● **Work item**
Using the records below, output the stretch that opens with the line containing "Task: Toggle status of the Default rule" and closes with the line containing "966x1037 pixels.", exactly and including both lines, with nothing more.

-- Exercise inputs follows --

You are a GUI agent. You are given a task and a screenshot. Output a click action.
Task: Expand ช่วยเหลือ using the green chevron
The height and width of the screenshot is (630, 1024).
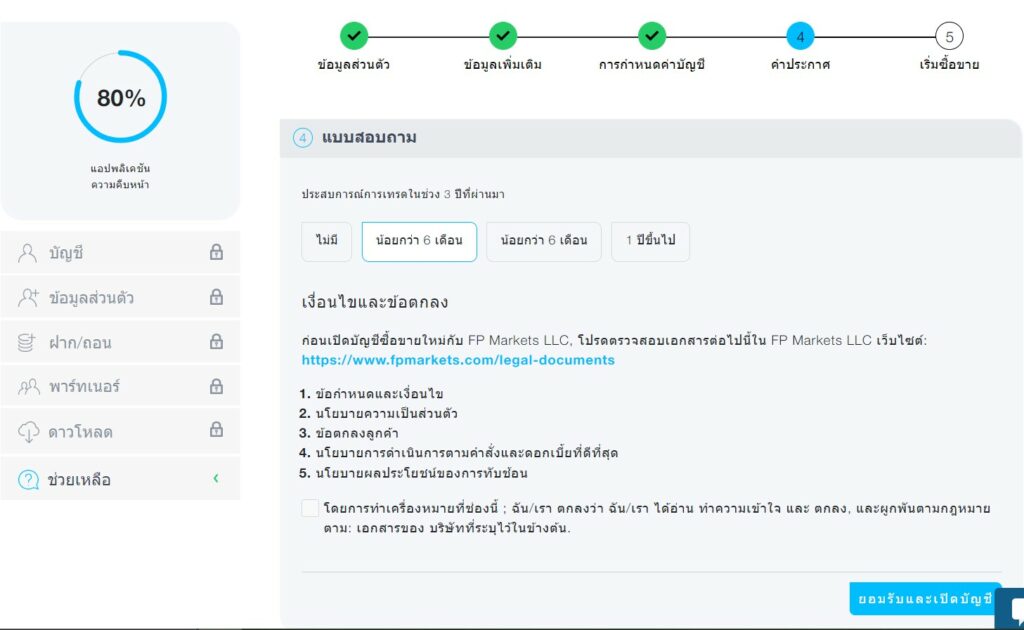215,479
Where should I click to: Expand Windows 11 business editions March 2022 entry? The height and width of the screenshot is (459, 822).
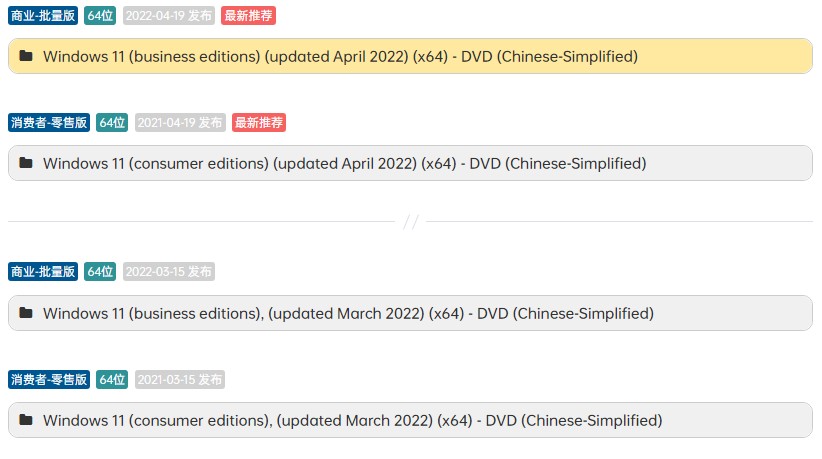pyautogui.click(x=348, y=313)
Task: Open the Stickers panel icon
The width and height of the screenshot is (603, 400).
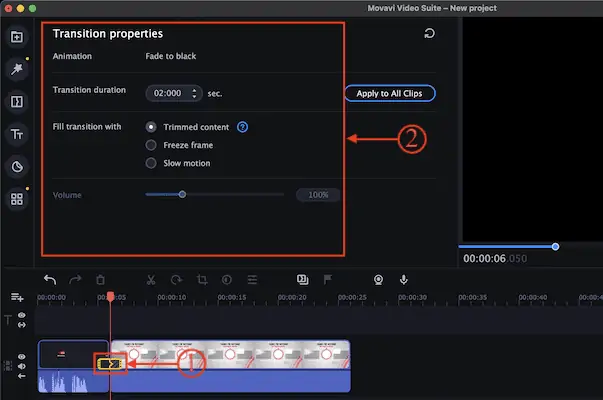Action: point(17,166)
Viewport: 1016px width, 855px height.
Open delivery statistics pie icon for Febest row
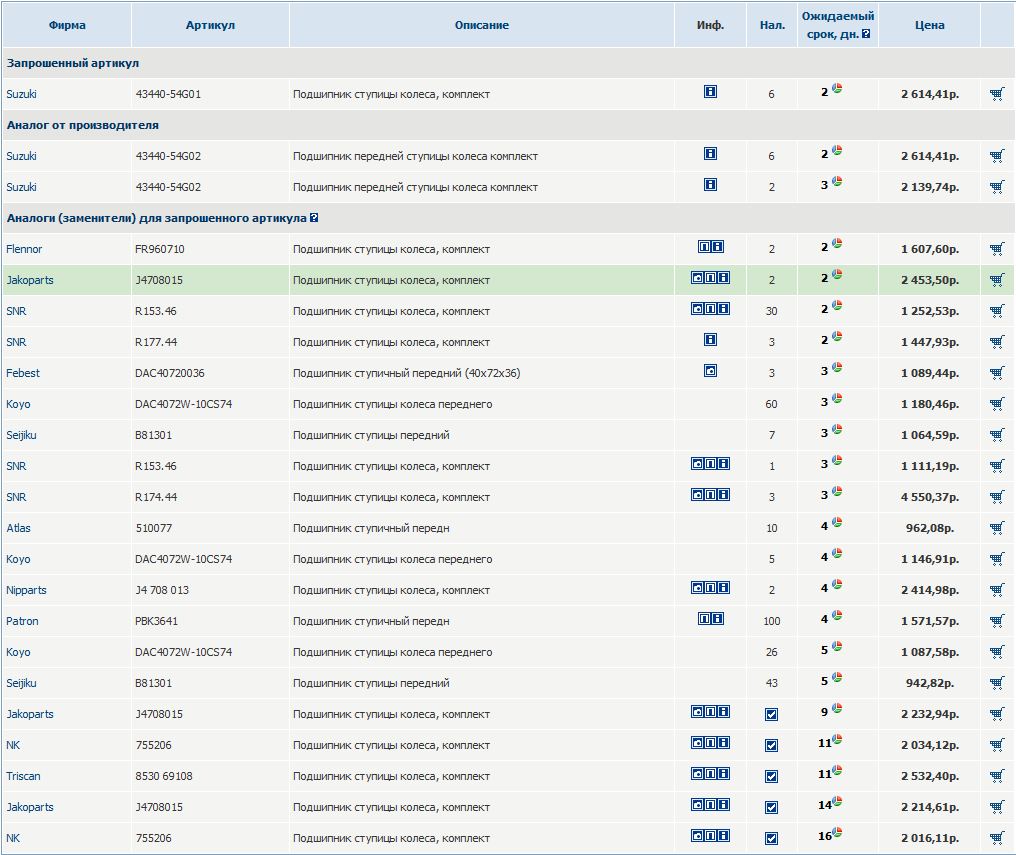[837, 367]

-- Exercise inputs concluded --
-- Exercise inputs follows --

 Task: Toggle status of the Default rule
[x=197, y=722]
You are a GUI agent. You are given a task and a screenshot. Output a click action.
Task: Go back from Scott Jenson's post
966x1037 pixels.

-- Exercise inputs concluded --

● **Answer to the problem**
 Task: Toggle status of the Default rule
[x=197, y=722]
You are a GUI agent. You are given a task and a screenshot. Output a click action.
Task: Go back from Scott Jenson's post
966x1037 pixels.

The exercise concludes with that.